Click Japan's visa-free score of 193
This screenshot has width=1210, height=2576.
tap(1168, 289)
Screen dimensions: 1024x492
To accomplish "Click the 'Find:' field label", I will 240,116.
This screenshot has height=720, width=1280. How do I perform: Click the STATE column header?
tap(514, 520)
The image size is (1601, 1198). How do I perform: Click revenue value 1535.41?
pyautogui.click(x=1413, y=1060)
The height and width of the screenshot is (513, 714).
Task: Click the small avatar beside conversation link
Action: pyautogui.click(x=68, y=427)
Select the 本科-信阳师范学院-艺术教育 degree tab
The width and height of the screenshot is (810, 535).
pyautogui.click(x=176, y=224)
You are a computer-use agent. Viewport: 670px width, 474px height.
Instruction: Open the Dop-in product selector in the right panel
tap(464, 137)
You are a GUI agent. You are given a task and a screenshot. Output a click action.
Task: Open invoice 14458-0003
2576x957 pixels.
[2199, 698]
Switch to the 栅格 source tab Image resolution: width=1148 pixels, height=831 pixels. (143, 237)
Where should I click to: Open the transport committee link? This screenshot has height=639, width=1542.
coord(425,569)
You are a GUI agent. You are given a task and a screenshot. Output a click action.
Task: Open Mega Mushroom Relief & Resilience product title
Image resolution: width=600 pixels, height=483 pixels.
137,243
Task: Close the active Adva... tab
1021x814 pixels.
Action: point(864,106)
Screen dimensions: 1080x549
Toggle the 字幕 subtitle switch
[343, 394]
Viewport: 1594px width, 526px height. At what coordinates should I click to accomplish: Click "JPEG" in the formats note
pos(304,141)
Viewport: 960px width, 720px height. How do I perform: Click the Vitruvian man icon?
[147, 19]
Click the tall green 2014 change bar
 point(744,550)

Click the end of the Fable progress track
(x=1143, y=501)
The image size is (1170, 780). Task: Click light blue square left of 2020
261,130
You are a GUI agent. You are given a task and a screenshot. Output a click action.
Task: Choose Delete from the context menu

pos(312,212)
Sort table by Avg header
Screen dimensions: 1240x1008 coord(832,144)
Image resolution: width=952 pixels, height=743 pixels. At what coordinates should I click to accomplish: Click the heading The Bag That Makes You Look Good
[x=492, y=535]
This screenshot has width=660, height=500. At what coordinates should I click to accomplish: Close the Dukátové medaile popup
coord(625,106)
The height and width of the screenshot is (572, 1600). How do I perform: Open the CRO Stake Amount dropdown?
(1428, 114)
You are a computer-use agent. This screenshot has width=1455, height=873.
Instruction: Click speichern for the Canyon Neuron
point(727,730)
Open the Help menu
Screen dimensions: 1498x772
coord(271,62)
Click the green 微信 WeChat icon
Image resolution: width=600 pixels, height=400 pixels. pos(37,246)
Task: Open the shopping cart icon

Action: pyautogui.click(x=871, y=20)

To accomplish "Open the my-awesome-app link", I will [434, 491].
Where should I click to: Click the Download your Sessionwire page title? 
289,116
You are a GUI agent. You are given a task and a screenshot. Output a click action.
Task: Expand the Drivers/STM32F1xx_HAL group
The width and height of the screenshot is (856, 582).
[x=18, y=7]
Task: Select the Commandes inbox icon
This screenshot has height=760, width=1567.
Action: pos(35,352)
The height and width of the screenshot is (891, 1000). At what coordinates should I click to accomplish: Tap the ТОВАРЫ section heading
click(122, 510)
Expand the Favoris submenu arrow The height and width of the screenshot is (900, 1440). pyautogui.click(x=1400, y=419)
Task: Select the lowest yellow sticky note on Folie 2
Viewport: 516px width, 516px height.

# [TRY IT]
Within the listing above, count each line that holds the word "Expand"; the answer is that number alone.

# [ANSWER TO THE PROBLEM]
2